Giorno della Memoria Vaiano I 29 gennaio e 13 febbraio
Il programma del Giorno della Memoria promosso dal Comune di Vaiano con la consulenza scientifica della Fondazione CDSE e ANPI Vaiano e la collaborazione della Fondazione Museo della Deportazione e Resistenza di Figline, prevede due incontri che approfondiranno il tema da angolazioni diverse.
Il primo incontro (29 gennaio), dal titolo Dalle leggi razziali alle politiche di sterminio. Artisti e opere tra persecuzioni e salvezza sarà curato da Alessia Cecconi (Fondazione CDSE) con un’introduzione di Luca Bravi (Museo della Deportazione). L’intervento, di carattere storico, presenterà una panoramica sul destino in Italia, in Germania e in Francia degli artisti ebrei e perseguitati politici nel periodo delle persecuzioni razziali e della guerra. Un destino che coinvolse non solo pittori e scultori, ma anche le loro opere e le collezioni artistiche appartenute alle famiglie di origine ebraica, come quella dei Forti-Castelfranco, legati alla città di Prato e alla Val di Bisenzio.

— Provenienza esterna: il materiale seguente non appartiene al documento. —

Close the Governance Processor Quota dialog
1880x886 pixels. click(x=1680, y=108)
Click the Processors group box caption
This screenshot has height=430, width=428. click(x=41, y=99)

Il secondo incontro (13 febbraio), dal titolo Le parole per la memoria. Usi e abusi tra storia e contemporaneità, sarà tenuto da Luciana Brandi, già docente universitaria di psicolinguistica (ANPI Vaiano – Museo della Deportazione) e si concentrerà sull’analisi di alcuni lemmi afferenti al lessico della memoria e ai loro usi e manipolazioni tra Novecento ed epoca contemporanea. Introduce l’incontro Luca Bravi (Museo della Deportazione).